私設郵便局をめぐる人と人、心と心のふれあいについて語ったハートウォーミング・コメディ。監督は、石山昭信。脚本はつかこうへいが自らの原作『菜の花郵便局』を下敷きに執筆し、撮影を森隆吉が担当している。主演は、西島秀俊と小松千春。16ミリからのブローアップ。

菜の花配達便 (1996)のあらすじ

つばめ警察署の田草川署長(西島秀俊)は、サラ金強盗事件をきっかけに20数年前の極秘任務を想い出す。
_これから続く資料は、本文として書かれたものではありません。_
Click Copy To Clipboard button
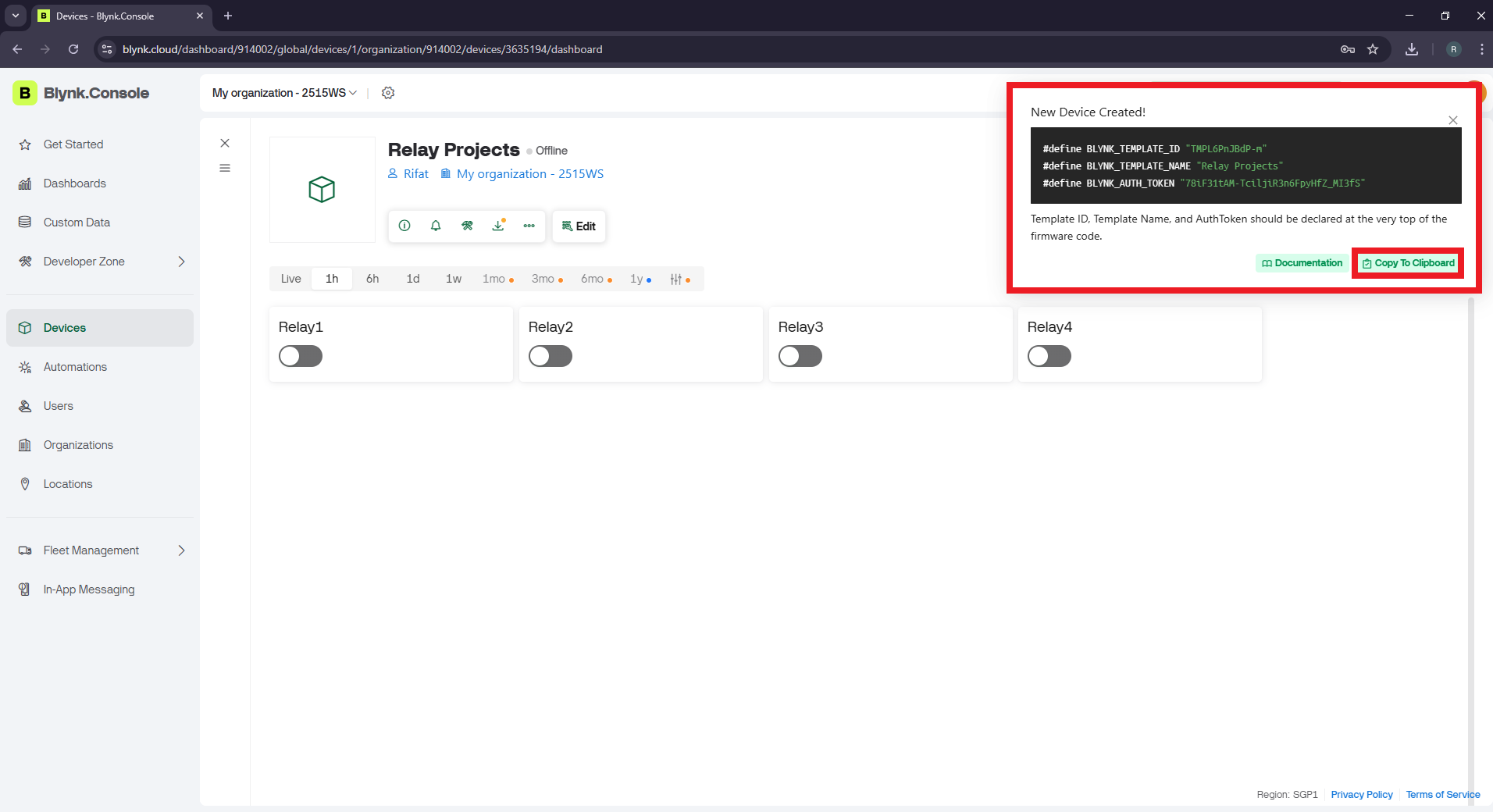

それは、田草川がつばめ警察署に着任して最初の事件で、彼の任務はつばめが丘にある“菜の花配達局”なる私設郵便局を調査して、潰滅させることだった。身分を隠して街に潜入した田草川は、当時の立浪署長(阿藤快)の立てた、同じ街に住む水野百合子(小松千春)にラブレターを出すことで配達局を調査するという作戦を遂行しようとしたが、誰にも明るく優しい百合子に、本当に惚れてしまった。任務への忠誠心と彼女への気持ちの板挟みになった田草川は、やっとの思いで一通のラブレターを書き上げる。ところが、その字や文面の下手さ加減から、菜の花配達局の局員たちは彼の手紙を配達するのをやめてしまった。それを知った田草川は、私文書守秘義務に違反したと局員たちに怒りをぶつけたが、それは彼らがこの手紙では彼女の気持ちをつかむことができないと憂慮した末のことだったと分かる。どうせ配達するのならうまくいって欲しいというのが局員たちの気持ちなのだ。彼らの真意を知った田草川は、局員たちからラブレターの書き方を指導され、心温まる手紙を書き上げる。しかし、田草川のラブレターが百合子に配達されたころ、配達局は田草川の手紙の守秘義務違反の証拠をつかんだ立浪によって、閉鎖へと追い込まれてしまった。田草川は、その後引っ越してしまった百合子に会うことも叶わず、月日だけが流れた。配達局事件を想い出した田草川は、今のつばめが丘の街に、配達局の人たちが大切にしたいと願っていた心と心のふれあいが、今も息づいていることをふと感じていた。